THE SCENE: Early Saturday morning – Christmas Eve to be exact – at the Bell Desk. The phone rings.
INQUISITIVE FEMALE GUEST: Yes, I am in room…
It should be noted the not technically young lady had a heavy Old Country accent, which I recognized. We had met a day earlier when she was puffing up a storm outside the hotel’s front doors.
THE HOOK: I can see the room number on the phone, miss.
IFG: You can see in the room?
THE HOOK: No, miss… Never mind. Do you need your luggage picked up or stored?
IFG: No, is the tap water drinkable? Can I use it in tea?
THE HOOK: You certainly can.
IFG: And is the tea complimentary?
Before I could answer, she began to cough into the phone – LOUDLY!
She kept it going for a while too. Finally, she calmed down enough to continue; either that, or she popped a lung!
THE HOOK: The tea is complimentary, miss. And by the way, smoking still kills. Is there anything else?
I uttered my last two sentences really fast and close together to avoid an incident. Fortunately, she just kept going. Two more questions – inconsequential and boring – were fired my way and quickly answered. And so we severed our phone connection and I took pen and paper in hand.
And it wasn’t even 10 am! I wish I could say the day improved, but as you’re about to read, it degenerated into a smoking crater of human suffering.
HERE’S THE PUNCHLINE TO MY FIRST CALL:
THE HOOK: You can take this back, sir. With all due respect, I’m not a dog to be left out in the cold and forgotten about!
I apologize for your confusion. Here’s the deal..
I arrived at two rooms with one cart – as requested by the guests – and I was told by the first room to help the second one before returning. The first room had more than enough luggage to fill the cart and so a problem arose when I returned to the other room. I managed to load the cart to capacity – and beyond. All that remained was one large suitcase which I rolled down behind me. Eventually.
All my stories have that one moment when everything goes off the rails. This was it. In the interest of time and space – I wish to limit the amount of time it takes to recount this tale in the shortest amount of space – I’ll try to keep this brief.
- Grandpa from room #2 gave me $5 and insisted I wait at the back doors for him. He was very insistent.

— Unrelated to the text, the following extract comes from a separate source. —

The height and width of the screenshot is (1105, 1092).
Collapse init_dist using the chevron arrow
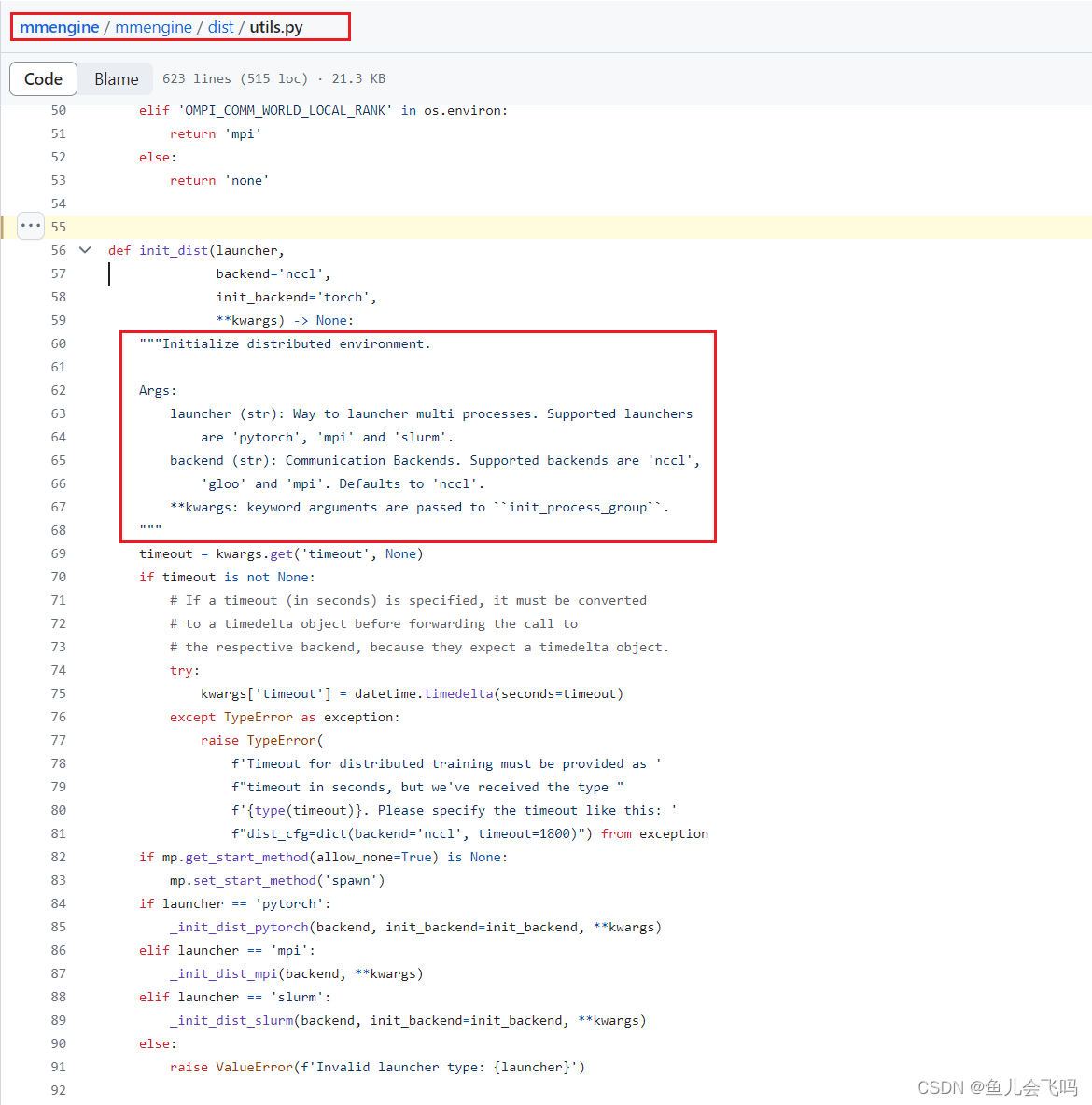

- Room #1 Dad made several trips back and forth, unloading and reloading the cart with each trip. When I thought he was done, his young daughter picked up where he left off!
- I spent the next ten minutes waiting for someone to tell me I could go downstairs.
- Finally, Dad emerged and asked me why I was waiting!
- I head downstairs and waited in the back entrance..
- And waited…
- And waited…
- Over thirty minutes passed before the family from Hell pulled up in their cursed mini-van .
- Room #1 Grandpa opened the back of the van and just stood there, obviously expecting me to read his damaged mind and determine the exact location the luggage should be placed in the back.
- My limit had been reached – and exceeded.
And we’ve come full circle! I returned the tip – seriously – and made my way back inside while I still had some feeling in my legs.
The rest of my day was equally disappointing, though nowhere as frustrating. As for my behavior: sometimes it is necessary to breach protocol and defend your right to be treated as a human being and not a canine.
And that’s all I have to say about that.